研究課題
当初計画通りに、全反射高速陽電子回折(TRHEPD)装置内で比較的簡便に試料作製可能なアナターゼ型TiO2(001)(4×1)表面(阪大・湯川助教より提供)について、TRHEPD測定を行って実験データを取得した。また、構造未解決であるアナターゼ型TiO2(101)表面、アナターゼ型TiO2(100)表面についても、本予算で整備した試料準備チェンバにおいて表面清浄化のノウハウを確立した。これら試料は、超高真空を破らずに試料搬送できる「トランスファーベッセル」を用いて、汚染なくTRHEPD装置に運搬され、必要な全てではないものの実験データ取得に成功した。また並行して、データ駆動科学的手法を取り入れた構造解析をアナターゼ型TiO2(001)(4×1)表面に対して行った。具体的には、鳥取大・星准教授らを中心に開発され、最近リリースされた汎用構造解析ソフト「2DMAT」(https://www.pasums.issp.u-tokyo.ac.jp/2dmat/)を用いてフィッティング解析した。2DMATは、候補となる構造モデルを大域的に検索する「グリット検索法」と、偏微分をもちいない高速な最適化手法である「Nelder-Mead法」を併用して、これまで手計算で行われていたフィッティング解析を、汎用PC上で高速・高精度に自動で行うことができる。また、スパコンを用いて各原子位置座標パラメータの感度解析を行い、原子配置の不確かさの定量的な議論も可能である。こうした解析を行った結果、アナターゼ型TiO2(001)(4×1)表面に対して提案されていた様々な構造モデルのうち、Ad-molecularモデルと呼ばれる原子配置が、実験結果を説明できると分かった。これについて、成果投稿を準備している。また、関連するTRHEPD構造解析の成果について、物理学会・表面学会・陽電子科学会などで発表した。
2: おおむね順調に進展している
当該年度に計画していた実験データの取得と、同時に予定していた解析プログラムの高度化は大きく進展した。これにより高品質なアナターゼ型TiO2(001)(4×1)表面の構造解析を進めることができ、構造決定に成功した。現在は、光照射や雰囲気環境下における試料調整が可能な試料準備チェンバの整備を進めている。作業は概ね順調に進んでおり、準備完了次第、反応環境下に置ける表面モルフォロジー変化についての研究を進める。
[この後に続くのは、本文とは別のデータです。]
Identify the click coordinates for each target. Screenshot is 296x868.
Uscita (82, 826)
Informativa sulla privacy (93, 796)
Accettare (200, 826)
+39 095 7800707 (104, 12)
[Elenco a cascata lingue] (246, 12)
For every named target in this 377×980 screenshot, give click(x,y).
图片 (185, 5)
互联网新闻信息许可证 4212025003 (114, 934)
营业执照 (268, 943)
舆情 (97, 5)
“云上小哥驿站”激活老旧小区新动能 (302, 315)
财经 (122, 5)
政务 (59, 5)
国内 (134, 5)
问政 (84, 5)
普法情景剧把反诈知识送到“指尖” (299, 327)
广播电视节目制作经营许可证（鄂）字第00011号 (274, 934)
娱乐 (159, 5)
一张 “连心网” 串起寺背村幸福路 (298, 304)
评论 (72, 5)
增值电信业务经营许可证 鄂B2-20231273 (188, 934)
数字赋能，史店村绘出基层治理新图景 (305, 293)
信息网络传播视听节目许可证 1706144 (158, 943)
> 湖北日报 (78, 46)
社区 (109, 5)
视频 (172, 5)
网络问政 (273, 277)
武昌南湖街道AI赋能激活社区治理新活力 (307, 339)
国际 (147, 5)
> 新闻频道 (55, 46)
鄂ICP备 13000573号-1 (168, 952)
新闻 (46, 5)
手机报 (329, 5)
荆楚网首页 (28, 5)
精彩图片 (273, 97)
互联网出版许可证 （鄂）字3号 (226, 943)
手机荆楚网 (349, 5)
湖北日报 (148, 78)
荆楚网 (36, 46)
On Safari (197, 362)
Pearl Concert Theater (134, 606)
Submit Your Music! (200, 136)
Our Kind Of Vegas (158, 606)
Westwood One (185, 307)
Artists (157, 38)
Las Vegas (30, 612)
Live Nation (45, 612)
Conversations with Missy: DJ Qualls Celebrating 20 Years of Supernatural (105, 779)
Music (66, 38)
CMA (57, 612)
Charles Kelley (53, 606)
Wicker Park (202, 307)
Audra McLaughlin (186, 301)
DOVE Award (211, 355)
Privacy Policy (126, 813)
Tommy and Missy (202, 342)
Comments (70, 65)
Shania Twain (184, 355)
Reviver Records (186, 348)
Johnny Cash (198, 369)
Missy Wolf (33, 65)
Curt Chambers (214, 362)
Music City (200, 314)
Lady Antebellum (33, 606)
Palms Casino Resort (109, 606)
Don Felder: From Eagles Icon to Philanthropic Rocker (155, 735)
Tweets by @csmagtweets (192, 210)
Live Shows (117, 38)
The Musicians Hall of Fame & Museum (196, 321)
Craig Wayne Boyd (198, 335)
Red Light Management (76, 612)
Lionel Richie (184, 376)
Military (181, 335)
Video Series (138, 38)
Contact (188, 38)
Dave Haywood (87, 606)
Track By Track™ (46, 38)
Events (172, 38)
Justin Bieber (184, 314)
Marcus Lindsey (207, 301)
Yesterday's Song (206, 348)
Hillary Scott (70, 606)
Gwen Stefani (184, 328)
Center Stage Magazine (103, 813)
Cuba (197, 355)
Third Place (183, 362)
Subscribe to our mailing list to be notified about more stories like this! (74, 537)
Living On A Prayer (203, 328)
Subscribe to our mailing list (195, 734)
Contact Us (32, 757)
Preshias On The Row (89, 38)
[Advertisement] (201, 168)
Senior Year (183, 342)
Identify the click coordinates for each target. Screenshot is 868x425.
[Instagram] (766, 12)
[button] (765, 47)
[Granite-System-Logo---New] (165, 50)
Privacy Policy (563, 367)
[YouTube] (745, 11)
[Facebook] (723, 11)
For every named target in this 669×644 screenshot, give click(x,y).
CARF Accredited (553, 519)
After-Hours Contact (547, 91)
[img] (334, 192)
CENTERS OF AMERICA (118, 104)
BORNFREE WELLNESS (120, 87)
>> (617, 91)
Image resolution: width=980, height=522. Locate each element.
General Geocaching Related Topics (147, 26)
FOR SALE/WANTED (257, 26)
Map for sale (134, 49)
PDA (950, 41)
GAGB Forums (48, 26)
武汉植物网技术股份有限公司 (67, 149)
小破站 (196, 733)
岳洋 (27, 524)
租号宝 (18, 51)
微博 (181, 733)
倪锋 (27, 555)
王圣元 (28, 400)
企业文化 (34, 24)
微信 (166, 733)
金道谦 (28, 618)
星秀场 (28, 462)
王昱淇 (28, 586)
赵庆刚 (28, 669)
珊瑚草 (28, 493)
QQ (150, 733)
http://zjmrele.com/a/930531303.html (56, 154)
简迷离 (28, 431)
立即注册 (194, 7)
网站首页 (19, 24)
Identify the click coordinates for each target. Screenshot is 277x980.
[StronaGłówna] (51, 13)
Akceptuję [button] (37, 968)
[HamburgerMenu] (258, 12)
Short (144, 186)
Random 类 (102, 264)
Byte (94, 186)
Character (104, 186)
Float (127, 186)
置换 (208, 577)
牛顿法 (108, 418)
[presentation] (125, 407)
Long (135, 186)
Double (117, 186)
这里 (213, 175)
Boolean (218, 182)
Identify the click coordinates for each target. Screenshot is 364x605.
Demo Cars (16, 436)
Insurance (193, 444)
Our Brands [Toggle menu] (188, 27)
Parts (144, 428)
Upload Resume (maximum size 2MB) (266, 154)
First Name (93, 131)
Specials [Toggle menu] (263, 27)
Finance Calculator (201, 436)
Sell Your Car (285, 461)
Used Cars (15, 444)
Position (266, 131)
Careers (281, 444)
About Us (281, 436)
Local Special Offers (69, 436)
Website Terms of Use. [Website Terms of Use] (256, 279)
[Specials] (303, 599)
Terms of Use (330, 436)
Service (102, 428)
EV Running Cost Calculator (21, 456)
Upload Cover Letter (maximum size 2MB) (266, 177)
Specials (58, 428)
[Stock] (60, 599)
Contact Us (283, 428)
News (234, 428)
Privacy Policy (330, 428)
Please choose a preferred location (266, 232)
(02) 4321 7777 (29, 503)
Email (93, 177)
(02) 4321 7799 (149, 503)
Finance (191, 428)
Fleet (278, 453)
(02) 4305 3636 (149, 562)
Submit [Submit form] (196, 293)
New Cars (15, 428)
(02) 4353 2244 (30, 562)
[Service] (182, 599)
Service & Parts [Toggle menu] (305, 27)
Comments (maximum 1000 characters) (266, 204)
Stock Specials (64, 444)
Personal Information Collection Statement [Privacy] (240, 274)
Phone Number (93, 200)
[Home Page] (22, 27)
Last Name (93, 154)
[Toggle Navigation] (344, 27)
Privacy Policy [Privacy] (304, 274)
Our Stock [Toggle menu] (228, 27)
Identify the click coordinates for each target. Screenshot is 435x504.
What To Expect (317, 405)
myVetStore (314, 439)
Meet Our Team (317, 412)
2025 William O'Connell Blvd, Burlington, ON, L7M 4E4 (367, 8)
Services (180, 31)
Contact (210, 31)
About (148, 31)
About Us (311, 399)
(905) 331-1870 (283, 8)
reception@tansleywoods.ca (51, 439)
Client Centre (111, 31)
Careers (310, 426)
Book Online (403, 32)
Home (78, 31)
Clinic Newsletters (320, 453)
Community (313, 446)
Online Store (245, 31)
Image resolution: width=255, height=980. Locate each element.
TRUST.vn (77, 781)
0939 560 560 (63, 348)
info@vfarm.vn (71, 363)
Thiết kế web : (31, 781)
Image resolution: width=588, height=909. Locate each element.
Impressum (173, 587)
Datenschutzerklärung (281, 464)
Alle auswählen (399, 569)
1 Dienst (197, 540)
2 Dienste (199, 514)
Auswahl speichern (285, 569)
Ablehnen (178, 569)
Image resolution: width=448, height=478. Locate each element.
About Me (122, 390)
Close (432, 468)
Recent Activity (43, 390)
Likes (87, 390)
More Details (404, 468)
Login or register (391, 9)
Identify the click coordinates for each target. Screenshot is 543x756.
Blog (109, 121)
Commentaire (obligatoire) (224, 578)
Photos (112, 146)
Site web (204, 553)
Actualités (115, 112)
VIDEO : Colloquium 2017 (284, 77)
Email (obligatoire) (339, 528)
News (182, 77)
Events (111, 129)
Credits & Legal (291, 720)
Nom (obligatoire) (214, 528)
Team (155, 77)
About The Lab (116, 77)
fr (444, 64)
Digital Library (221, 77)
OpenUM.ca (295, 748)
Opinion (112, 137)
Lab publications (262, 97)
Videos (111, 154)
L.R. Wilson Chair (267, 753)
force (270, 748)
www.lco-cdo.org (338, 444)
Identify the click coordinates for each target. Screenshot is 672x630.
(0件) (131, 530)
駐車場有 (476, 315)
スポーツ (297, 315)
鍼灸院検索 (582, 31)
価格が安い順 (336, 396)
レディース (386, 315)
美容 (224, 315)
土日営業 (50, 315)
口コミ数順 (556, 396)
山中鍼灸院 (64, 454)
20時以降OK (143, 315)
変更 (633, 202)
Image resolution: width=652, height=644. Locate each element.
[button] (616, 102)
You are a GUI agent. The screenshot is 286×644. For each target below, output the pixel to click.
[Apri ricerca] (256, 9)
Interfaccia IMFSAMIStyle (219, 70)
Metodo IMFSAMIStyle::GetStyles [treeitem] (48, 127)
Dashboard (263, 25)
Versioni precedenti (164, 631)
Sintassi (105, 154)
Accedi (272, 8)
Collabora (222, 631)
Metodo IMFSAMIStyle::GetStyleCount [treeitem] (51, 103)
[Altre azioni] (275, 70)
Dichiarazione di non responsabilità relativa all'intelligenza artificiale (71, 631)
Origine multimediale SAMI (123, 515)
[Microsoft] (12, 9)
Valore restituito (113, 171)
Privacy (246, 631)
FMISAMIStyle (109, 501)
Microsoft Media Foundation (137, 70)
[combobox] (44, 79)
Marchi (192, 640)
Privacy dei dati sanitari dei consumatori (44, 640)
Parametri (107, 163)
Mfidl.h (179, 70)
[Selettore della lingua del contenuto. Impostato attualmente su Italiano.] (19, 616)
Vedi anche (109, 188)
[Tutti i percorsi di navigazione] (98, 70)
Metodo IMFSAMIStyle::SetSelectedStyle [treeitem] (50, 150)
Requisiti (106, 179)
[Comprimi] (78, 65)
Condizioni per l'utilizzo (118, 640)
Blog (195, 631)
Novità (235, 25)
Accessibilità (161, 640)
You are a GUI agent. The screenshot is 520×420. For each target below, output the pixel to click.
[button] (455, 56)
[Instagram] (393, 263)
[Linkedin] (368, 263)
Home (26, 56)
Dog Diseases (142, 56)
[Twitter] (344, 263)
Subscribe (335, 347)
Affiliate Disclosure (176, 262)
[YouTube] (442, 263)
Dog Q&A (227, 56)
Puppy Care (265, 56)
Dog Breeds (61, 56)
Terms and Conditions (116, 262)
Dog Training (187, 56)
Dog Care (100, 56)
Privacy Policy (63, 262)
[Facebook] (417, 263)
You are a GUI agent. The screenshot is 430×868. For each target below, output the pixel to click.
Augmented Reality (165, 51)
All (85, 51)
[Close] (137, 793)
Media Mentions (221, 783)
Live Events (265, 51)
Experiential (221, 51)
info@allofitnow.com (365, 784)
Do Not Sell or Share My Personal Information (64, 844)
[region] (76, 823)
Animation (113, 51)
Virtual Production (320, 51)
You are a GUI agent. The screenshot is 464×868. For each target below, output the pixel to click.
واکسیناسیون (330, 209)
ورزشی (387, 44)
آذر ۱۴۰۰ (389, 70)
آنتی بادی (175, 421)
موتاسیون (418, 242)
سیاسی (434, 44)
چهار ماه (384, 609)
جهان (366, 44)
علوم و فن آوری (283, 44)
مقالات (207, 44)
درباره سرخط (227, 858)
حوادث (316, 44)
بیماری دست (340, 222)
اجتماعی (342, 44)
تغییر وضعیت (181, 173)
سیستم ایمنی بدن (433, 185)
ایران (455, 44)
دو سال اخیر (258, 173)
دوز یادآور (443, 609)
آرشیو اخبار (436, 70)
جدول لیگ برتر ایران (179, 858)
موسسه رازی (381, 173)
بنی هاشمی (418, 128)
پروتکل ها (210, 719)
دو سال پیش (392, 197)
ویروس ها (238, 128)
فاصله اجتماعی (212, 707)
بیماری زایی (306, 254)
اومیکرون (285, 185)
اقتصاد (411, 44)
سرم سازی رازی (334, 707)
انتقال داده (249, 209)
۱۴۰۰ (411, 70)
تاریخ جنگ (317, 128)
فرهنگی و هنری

まずは、清浄なアナターゼ型TiO2(101)(1x1)表面とアナターゼ型TiO2(100)(1xn)表面について、2DMATによる構造解析を進め、(反応前の)清浄表面の原子配置を精度良く決定する。続いて、紫外線照射により表面原子配置の変化が起こると議論されているアナターゼ型TiO2(101)(1x1)表面に注目し、試料準備チェンバ内に作り出した光照射下や雰囲気環境下において測定試料を作製する。ここでは産総研・平川氏の協力の下、試料作製条件を最適化する。この試料に対してTRHEPD測定を行って、疑似的な反応環境下における表面モルフォロジー変化の有無を、原子スケールレベルの構造的視点から精緻に明らかにする。
試料基板材料・消耗品の一部購入を次年度に持ち越したため、その購入に充てる。